It is intuitively obvious that soil conditions, particularly temperature and moisture content, play a critical role in the efficiency of agriculture, affecting all decisions from planting through harvest. As such, many agricultural and weather service providers are starting to offer measurement solutions and/or model-based estimates and forecasts of soil temperature and moisture.
Recently, meteorologist Tim Marquis posted an excellent blog outlining some of the challenges in forecasting soil conditions, especially with regard to extracting soil forecasts from the land surface models (LSMs) commonly available from public numerical weather prediction (NWP) models that are distributed by government weather services or run internally by numerous private weather companies. I would like to expand on his list to not only include forecast soil conditions, but also current, historical, and climatological values, whether measured or modeled, particularly in the case of soil moisture. In fact, it is nearly impossible to effectively use a numerical value of soil moisture without the context of climatological values from the same source of information at the same location and resolution. This is because for a given patch of soil, two different measurement techniques may yield substantially different results. Likewise, even with the same weather input and soil taxonomy information, two different LSMs or even the same LSM run at different resolutions may provide drastically different results, even though trends may be similar (see Figure 1). Thus, the only real solution is to understand the current measurement or forecast in the context of the model’s response over a long history, which can then be correlated with field performance, irrigation activities, and moisture-sensitive diseases for the same periods. This issue has been a challenge for weather modelers for many years when trying to initialize a regional, high-resolution forecast model’s LSM from a coarser model that has different land use, resolution, and potentially even different physics in how the LSM functions.
Figure 1. Soil moisture for the same location for two different land surface models running at the same resolution using the same weather forcing.
So, given this and all of the other issues raised in the referenced blog, is hope lost for having meaningful soil temperature and moisture forecasts using land surface models? Absolutely not! In fact, at DTN, we agree that the best answer to solve these problems is through collaboration with experts in the various fields. So, our scientific staff consists of agronomists, land surface modelers, meteorologists, and computer scientists, all working together to solve problems like these.

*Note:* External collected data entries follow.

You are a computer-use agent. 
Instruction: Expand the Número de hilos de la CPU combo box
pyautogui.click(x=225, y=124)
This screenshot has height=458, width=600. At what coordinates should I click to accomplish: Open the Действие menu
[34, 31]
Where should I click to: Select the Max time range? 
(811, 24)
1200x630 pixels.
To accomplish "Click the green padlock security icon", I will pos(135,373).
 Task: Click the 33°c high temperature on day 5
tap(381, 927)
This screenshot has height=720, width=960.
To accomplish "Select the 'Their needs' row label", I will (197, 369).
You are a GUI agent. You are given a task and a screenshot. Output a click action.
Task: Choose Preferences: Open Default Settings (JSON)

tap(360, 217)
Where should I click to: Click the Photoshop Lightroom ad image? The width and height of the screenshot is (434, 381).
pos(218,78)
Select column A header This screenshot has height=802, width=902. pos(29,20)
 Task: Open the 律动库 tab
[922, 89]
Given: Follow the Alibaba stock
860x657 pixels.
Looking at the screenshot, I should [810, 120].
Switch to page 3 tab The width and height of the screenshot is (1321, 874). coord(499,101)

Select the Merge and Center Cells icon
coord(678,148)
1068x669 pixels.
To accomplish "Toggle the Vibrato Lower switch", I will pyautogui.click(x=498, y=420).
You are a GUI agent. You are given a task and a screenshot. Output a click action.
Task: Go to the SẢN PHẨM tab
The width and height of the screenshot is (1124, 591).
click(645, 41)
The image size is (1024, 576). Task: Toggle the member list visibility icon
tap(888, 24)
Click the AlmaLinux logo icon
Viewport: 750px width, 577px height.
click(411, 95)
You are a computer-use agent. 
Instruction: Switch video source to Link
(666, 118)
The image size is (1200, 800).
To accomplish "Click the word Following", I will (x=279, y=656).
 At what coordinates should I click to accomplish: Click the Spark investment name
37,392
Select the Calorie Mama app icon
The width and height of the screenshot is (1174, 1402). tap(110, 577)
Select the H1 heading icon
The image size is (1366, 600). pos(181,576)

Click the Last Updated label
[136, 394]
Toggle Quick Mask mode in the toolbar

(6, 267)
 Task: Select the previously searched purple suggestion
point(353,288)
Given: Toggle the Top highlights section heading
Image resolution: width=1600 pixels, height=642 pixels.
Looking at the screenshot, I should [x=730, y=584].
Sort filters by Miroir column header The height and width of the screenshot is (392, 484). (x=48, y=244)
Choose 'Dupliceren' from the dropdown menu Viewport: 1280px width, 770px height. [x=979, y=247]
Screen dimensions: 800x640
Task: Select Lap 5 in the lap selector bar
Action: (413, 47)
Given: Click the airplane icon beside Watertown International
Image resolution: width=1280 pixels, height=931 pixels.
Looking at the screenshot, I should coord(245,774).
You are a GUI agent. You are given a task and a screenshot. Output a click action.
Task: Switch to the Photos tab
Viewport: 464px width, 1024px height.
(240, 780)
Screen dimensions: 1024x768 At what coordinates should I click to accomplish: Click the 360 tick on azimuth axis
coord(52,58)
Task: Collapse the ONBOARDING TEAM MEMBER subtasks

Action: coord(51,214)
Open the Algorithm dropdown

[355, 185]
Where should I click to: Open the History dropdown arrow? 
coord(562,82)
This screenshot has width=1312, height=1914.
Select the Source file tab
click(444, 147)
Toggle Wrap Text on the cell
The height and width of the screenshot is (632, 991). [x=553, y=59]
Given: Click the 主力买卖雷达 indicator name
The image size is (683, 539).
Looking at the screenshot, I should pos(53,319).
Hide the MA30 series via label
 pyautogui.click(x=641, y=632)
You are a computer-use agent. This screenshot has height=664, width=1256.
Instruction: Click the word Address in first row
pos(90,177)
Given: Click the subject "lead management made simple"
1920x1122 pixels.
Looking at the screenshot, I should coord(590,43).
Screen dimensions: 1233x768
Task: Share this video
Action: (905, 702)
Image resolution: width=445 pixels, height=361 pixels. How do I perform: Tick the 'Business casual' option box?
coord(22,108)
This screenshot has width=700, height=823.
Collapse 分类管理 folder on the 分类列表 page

First, rather than rely on soil forecasts coming from NWP models, we have implemented two state-of-the-science LSMs within our own infrastructure, providing full control over how we configure and apply the output. Doing this allows us to drive the models at whatever resolution we need, limited only by the precision of the soil and vegetation coverage information. Furthermore, we are able to run these models from our global 35+ years of historical weather data using the exact same configuration as our real-time forecasts, and we re-accomplish this every time we make an improvement to the system. This allows us to present the soil moisture conditions relative to the model’s own climatology, giving an easy indication of how recent, current, and forecast moisture compares to a relevant climatology. For example, Figure 2 shows the output of our system for my location. We had a wetter than normal July, and you can see where after receiving over 1” of rain on the 21st and 22nd of July, my soil moisture reached 100% of the climatological maximum (likely equivalent to the soil saturation point in this case as well).
Figure 2. Soil moisture history and forecast for my house from July 8th, 2015 through October 17th, 2015. Orange vertical line is the dividing line between past and forecast information.
But, what about all of the other concerns that were raised? Those are legitimate issues, and we have addressed those, too. Because we run our own LSMs, we have been able to optimize the configuration specifically for agriculture in many ways:
– We have increased the number of vertical layers and decreased their thickness to better handle different rooting zones, as well as to better model nutrient leaching and provide improved field accessibility forecasts. Most “standard” LSMs have a 10 cm top layer, whereas we currently have a 2 cm layer.
– Rather than rely on standard land conditions and associated physics, our ClearAg agronomists have developed replacement coefficients based on crop type and growth stage to account for root depth and density to better simulate uptake and evapotranspiration of moisture from the soil. This is in contrast to the standard LSM configuration used in the various publicly available NWP models where crop height, leaf area, and rooting depth are the same for all cropland.
– We have developed a field-specific version of our LSM system, in which we can override soil and vegetation information based on user-provided data, and in turn this allows proper selection of the crop coefficients as described above. Even if the grower is unable to provide more detailed information on their field, we can still estimate crop growth stage from our internal crop growth and health models provided we at least have a crop type and estimated planting date.
– The field-specific modeling capability accounts for irrigation activity, whether reported by the farmer or in the future by receiving data directly from the irrigation equipment. Thus, the soil information is updated by both natural rainfall from our advanced eMPower weather content as well as the grower’s activity. In the case of fields having soil moisture sensors, we can leverage those in our machine-learning capabilities to further calibrate the forecasts, although measurements of soil moisture bring additional complexities beyond those discussed here.
So, not only does hope exist, but science-based capabilities are a reality today and are ready to be delivered via our ClearAg application, as stand-alone components, or via APIs. ClearAg scientific staff have creatively joined forces to combine detailed agronomy with advanced soil modeling and leading weather content to help growers, crop consultants, retailers, and agribusinesses be more efficient and productive.